Rewrite the material from its start up to and including the line containing "Action: tap(361, 198)", keeping the requests. Scale every coordinate in the answers by 0.9, rounding to whole numbers with halves going up, and leave out the pictures.
Begin Stored rows
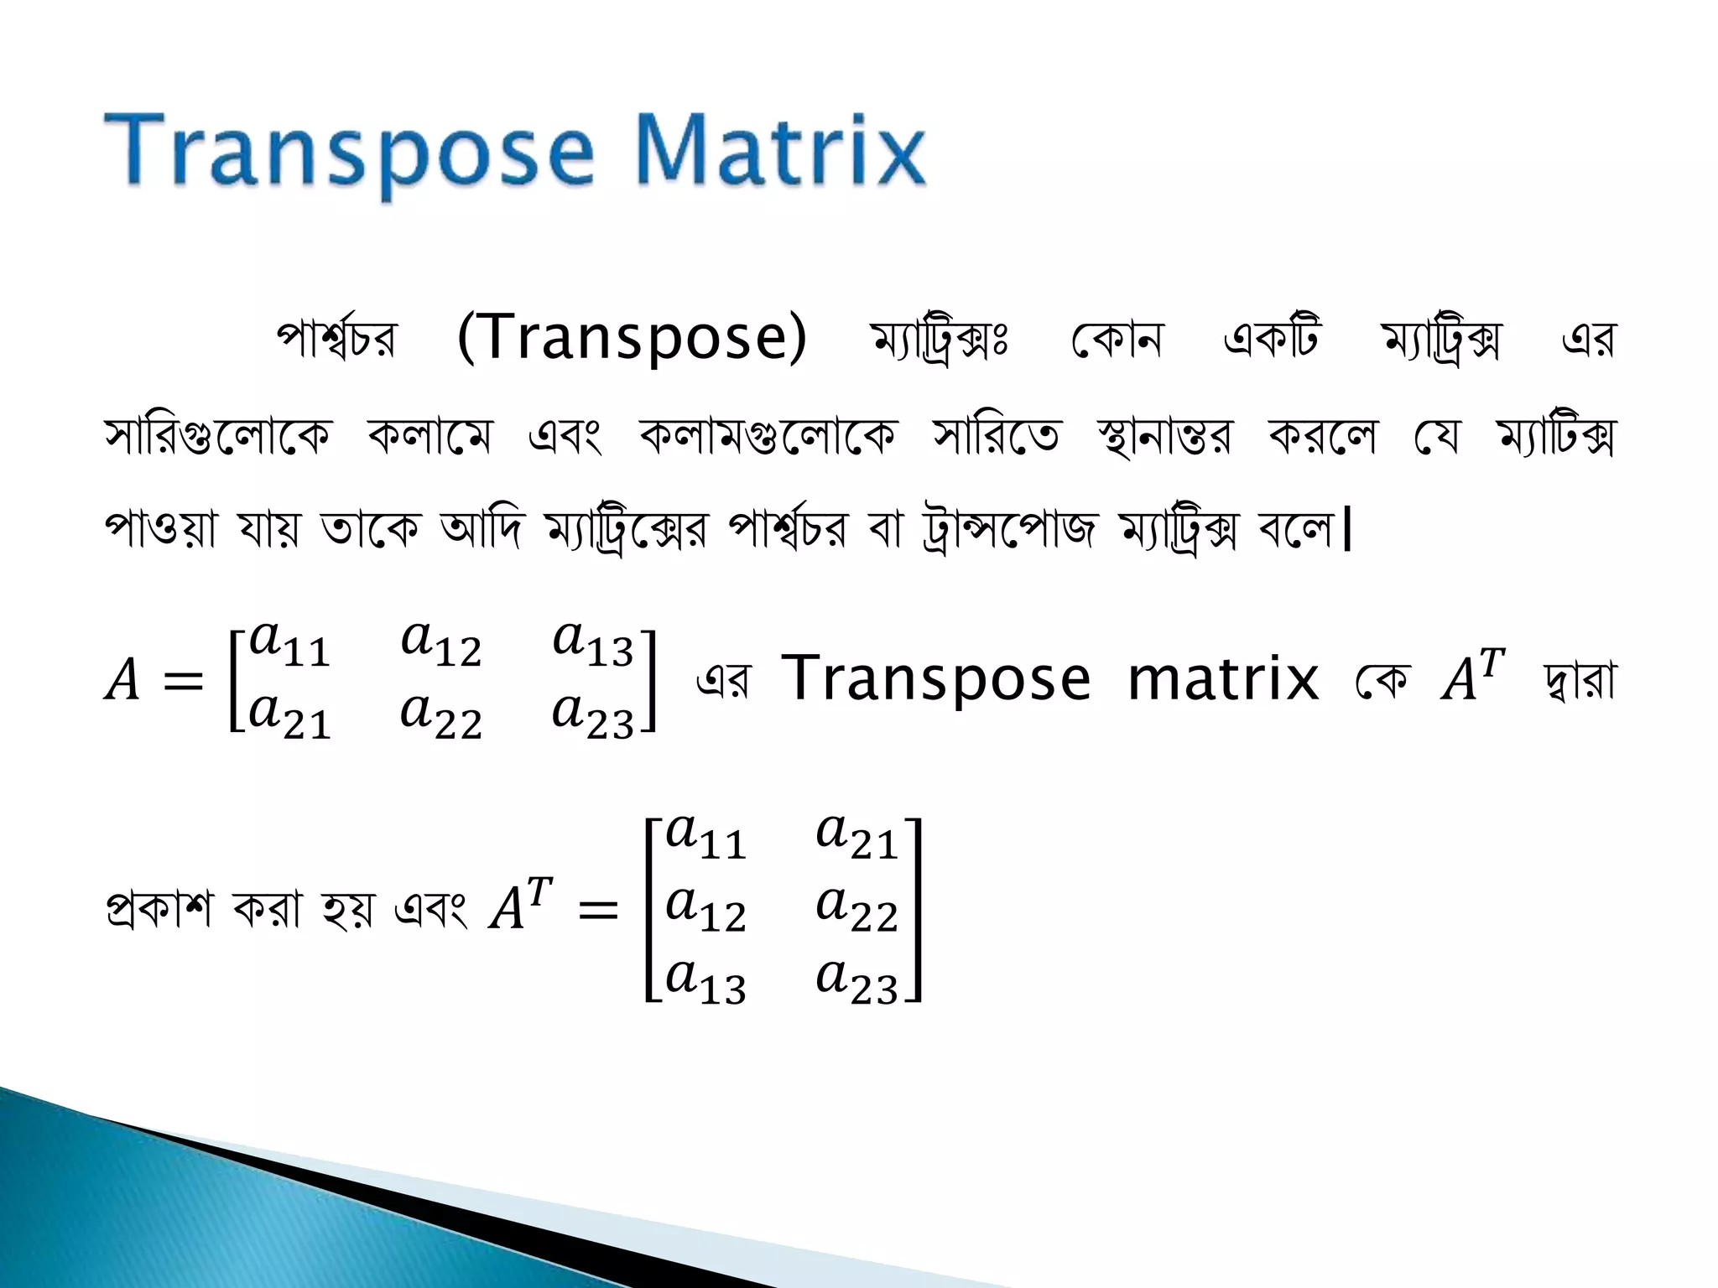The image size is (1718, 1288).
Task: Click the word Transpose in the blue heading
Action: point(348,153)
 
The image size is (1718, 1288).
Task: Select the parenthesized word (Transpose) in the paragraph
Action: point(632,337)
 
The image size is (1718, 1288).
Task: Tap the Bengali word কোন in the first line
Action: point(1117,340)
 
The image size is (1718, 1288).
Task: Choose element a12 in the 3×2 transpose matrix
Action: point(705,909)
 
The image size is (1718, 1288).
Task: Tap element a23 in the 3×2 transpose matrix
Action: point(856,981)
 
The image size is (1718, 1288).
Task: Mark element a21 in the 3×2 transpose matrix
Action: point(856,837)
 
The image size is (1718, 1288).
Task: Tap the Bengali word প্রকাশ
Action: point(159,909)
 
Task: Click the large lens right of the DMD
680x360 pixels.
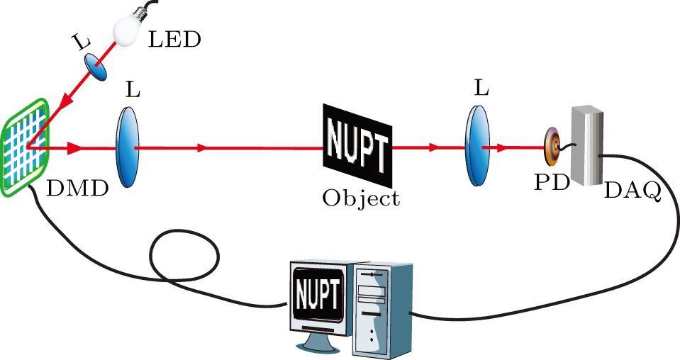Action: tap(126, 147)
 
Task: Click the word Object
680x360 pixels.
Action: tap(361, 198)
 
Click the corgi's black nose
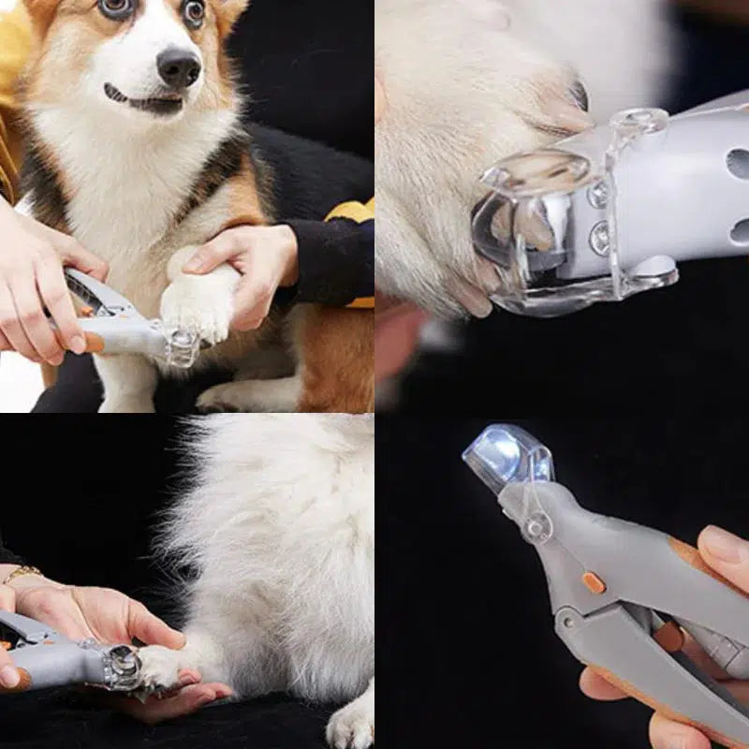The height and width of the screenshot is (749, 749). [178, 66]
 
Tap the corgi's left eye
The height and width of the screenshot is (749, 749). [194, 11]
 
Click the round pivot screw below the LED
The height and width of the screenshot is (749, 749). [536, 527]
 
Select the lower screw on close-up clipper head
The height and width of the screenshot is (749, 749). [599, 238]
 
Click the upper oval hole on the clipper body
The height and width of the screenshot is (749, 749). [738, 164]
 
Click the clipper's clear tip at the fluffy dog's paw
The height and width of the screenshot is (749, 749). [122, 667]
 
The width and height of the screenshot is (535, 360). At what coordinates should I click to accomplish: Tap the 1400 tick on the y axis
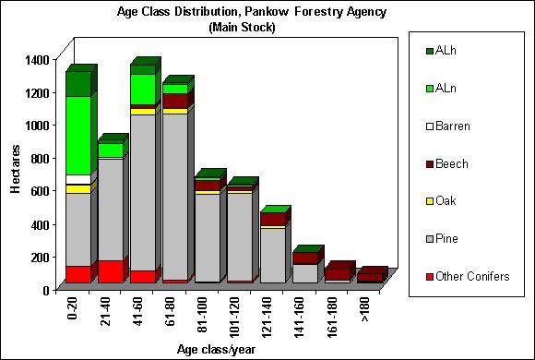click(x=36, y=60)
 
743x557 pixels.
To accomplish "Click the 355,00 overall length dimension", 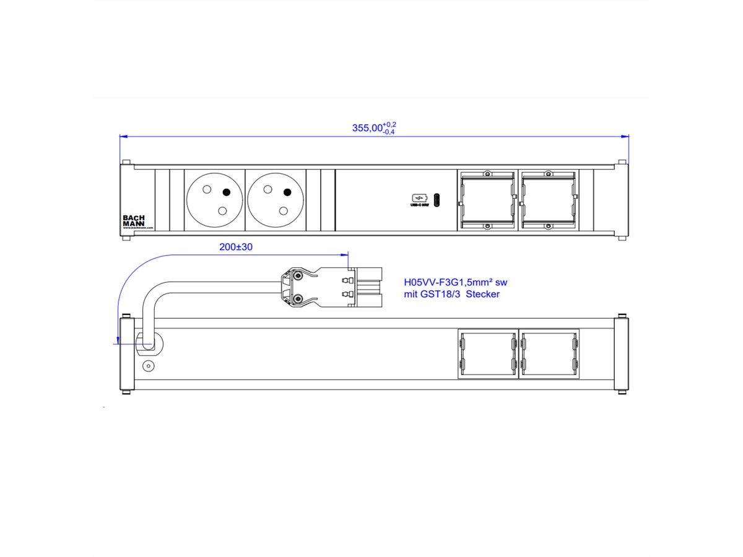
End Stored rows
Expected output
The image size is (1718, 1288).
Task: Click the word Transpose in the blue heading
Action: point(313,138)
 
The image size is (1718, 1288).
Task: Select the parenthesized word (Transpose) in the paragraph
Action: point(569,303)
 
The image size is (1718, 1288).
Task: Tap the Bengali word কোন in the first line
Action: point(1005,306)
 
The image size is (1718, 1288).
Task: Choose element a12 in the 3×2 transpose matrix
Action: point(635,818)
 
The image size is (1718, 1288).
Task: Tap element a23 in the 3×2 transpose matrix
Action: point(770,883)
 
The image size is (1718, 1288).
Task: Mark element a21 in the 3×2 transpose matrix
Action: point(770,753)
 
The image size is (1718, 1288).
Task: Tap the Bengali word প্রকাশ
Action: point(143,818)
 
Task: Click the large lens right of the DMD
680x360 pixels.
Action: tap(113, 132)
 
Task: Click the word Object
680x360 pixels.
Action: tap(325, 178)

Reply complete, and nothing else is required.